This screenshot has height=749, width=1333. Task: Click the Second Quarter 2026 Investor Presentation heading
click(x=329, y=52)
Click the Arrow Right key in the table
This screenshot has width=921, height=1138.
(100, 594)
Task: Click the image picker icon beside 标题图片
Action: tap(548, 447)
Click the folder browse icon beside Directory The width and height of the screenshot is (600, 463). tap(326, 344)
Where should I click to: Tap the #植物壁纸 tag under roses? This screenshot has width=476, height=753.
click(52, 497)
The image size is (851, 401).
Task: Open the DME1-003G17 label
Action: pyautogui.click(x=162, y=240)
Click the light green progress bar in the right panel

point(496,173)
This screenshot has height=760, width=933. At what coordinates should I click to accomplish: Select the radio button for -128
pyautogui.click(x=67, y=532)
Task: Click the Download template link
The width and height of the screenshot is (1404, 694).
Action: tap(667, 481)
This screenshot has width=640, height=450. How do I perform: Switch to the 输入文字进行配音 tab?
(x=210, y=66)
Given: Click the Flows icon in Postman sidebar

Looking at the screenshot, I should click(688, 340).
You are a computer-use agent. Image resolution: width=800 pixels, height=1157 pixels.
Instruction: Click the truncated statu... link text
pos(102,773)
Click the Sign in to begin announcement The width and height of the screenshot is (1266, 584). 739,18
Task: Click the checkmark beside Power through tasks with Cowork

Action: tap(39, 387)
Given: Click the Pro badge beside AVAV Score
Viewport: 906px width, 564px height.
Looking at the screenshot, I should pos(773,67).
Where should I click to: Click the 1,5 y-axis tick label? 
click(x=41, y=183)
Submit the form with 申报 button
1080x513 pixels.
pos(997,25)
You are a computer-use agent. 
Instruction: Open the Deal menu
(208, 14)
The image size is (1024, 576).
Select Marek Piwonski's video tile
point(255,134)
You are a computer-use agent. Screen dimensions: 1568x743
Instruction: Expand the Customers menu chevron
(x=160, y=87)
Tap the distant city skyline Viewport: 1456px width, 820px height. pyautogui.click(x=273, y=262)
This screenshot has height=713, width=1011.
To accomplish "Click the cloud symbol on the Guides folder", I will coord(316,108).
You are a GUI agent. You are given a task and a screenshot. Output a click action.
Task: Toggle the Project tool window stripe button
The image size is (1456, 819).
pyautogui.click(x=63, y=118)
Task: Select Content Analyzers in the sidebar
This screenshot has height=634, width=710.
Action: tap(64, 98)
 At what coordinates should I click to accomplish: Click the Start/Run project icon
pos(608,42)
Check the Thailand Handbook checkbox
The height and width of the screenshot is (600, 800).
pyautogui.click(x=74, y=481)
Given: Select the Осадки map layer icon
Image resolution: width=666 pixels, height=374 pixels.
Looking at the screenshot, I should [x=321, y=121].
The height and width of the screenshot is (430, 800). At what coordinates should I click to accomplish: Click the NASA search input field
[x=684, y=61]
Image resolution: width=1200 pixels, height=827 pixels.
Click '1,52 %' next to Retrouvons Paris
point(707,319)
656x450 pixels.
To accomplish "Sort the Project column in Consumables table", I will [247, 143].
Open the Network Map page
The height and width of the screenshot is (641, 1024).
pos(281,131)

ACTIVITY >> Reproduce exactly the stretch of the material above that starts at the line with "Click the Sign" and ends at the line with "Check the Thailand Handbook checkbox", both included, and nothing else.

PROBLEM SOLUTION >>
Click the Sign in to begin announcement The width and height of the screenshot is (1266, 584). 739,18
Task: Click the checkmark beside Power through tasks with Cowork

Action: tap(39, 387)
Given: Click the Pro badge beside AVAV Score
Viewport: 906px width, 564px height.
Looking at the screenshot, I should pos(773,67).
Where should I click to: Click the 1,5 y-axis tick label? 
click(x=41, y=183)
Submit the form with 申报 button
1080x513 pixels.
pos(997,25)
You are a computer-use agent. 
Instruction: Open the Deal menu
(208, 14)
The image size is (1024, 576).
Select Marek Piwonski's video tile
point(255,134)
You are a computer-use agent. Screen dimensions: 1568x743
Instruction: Expand the Customers menu chevron
(x=160, y=87)
Tap the distant city skyline Viewport: 1456px width, 820px height. pyautogui.click(x=273, y=262)
This screenshot has height=713, width=1011.
To accomplish "Click the cloud symbol on the Guides folder", I will coord(316,108).
You are a GUI agent. You are given a task and a screenshot. Output a click action.
Task: Toggle the Project tool window stripe button
The image size is (1456, 819).
pyautogui.click(x=63, y=118)
Task: Select Content Analyzers in the sidebar
This screenshot has height=634, width=710.
Action: tap(64, 98)
 At what coordinates should I click to accomplish: Click the Start/Run project icon
pos(608,42)
Check the Thailand Handbook checkbox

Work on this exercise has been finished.